TEXT PROVIDED:
*** Block opens ***

Debate on topic - "Fiction is unhealthy for teens"
Answers
Answer:
i think fiction is helpful because it helps our imagination to increase an gives us new ideas and innovation
Explanation:
Yes, teen fiction can be dark – but it shows teenagers they aren't alone
If books show us the world, teen fiction can be like a hall of fun-house mirrors, constantly reflecting back hideously distorted portrayals of what life is." So claims Meghan Cox Gurdon in the Wall Street Journal this week. YA, or young adult literature, is a flourishing area in the United States and, increasingly, around the world. And the claims made in the article are not new to those of us in the teen fiction world. The argument appears to be:
1. YA literature is becoming too dark.
2. Darkness in YA literature is inappropriate, and denotes a slipping of moral standards
The unsubstantiated point number one is used to argue the specious point two – namely, that talking about bad things normalises or even encourages them. The evidence offered for the first point is a walk through a bookstore with a confused parent. As for the second, the idea that "darkness" doesn't belong in stories makes me wonder if the author of this article has ever read any Poe, Dickens, Shakespeare, Hemingway, Tolstoy or … almost any other author, ever. Or the Bible, for that matter. Or the news. For non-dark, age-appropriate reading, she chooses Fahrenheit 451, a lighthearted romp that features suicide, teenagers who run cars into people, mechanical hounds that hunt living creatures for blood sport and nuclear war. It's a fantastic book, but its inclusion implies that the author of the article has a slippery definition of the term "dark". The fact that she breaks this list into books for girls and books for boys is another subject entirely.

*** Block closes ***

INFORMATION PROVIDED:
*** Block opens ***

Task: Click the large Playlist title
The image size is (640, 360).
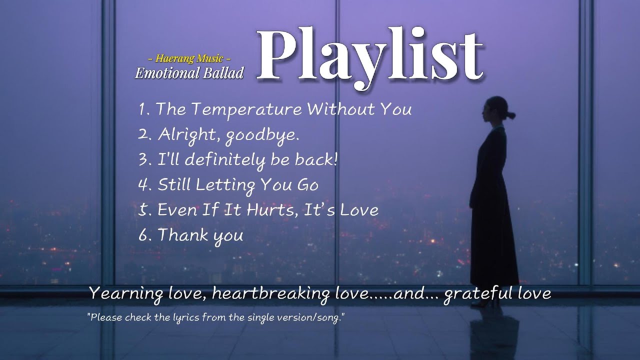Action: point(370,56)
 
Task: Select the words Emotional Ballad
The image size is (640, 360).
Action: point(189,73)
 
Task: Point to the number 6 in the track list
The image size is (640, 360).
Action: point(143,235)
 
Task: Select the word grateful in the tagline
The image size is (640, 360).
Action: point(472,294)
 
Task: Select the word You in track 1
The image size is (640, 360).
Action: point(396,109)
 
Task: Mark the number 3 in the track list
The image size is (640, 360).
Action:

*** Block closes ***

WHAT YOU NEED TO DO:
[a] In the text on teen fiction, which book does Meghan Cox Gurdon pick as non-dark, age-appropriate reading?
[b] Reproduce a stretch of the teen fiction text word for word: begin at the words "Debate on topic" and stop after "becoming too dark.".
[c] Write what comes next in the text on teen fiction, picking up right after its final sentence.

EXPECTED RESULTS:
[a] Fahrenheit 451.

[b]
Debate on topic - "Fiction is unhealthy for teens"
Answers
Answer:
i think fiction is helpful because it helps our imagination to increase an gives us new ideas and innovation
Explanation:
Yes, teen fiction can be dark – but it shows teenagers they aren't alone
If books show us the world, teen fiction can be like a hall of fun-house mirrors, constantly reflecting back hideously distorted portrayals of what life is." So claims Meghan Cox Gurdon in the Wall Street Journal this week. YA, or young adult literature, is a flourishing area in the United States and, increasingly, around the world. And the claims made in the article are not new to those of us in the teen fiction world. The argument appears to be:
1. YA literature is becoming too dark.

[c]
Well, yes. People who create YA books do tend to object when one person tries to make decisions for all, based on their individual taste and standards. We are thinking of the children. That's why we fight back. "No family is obliged to acquiesce when publishers use the vehicle of fundamental free-expression principles to try to bulldoze coarseness or misery into their children's lives," she writes. Perhaps we have a different understanding of the word "bulldoze". In Cox Gurdon's case, it seems to mean "the existence of things I don't like or understand".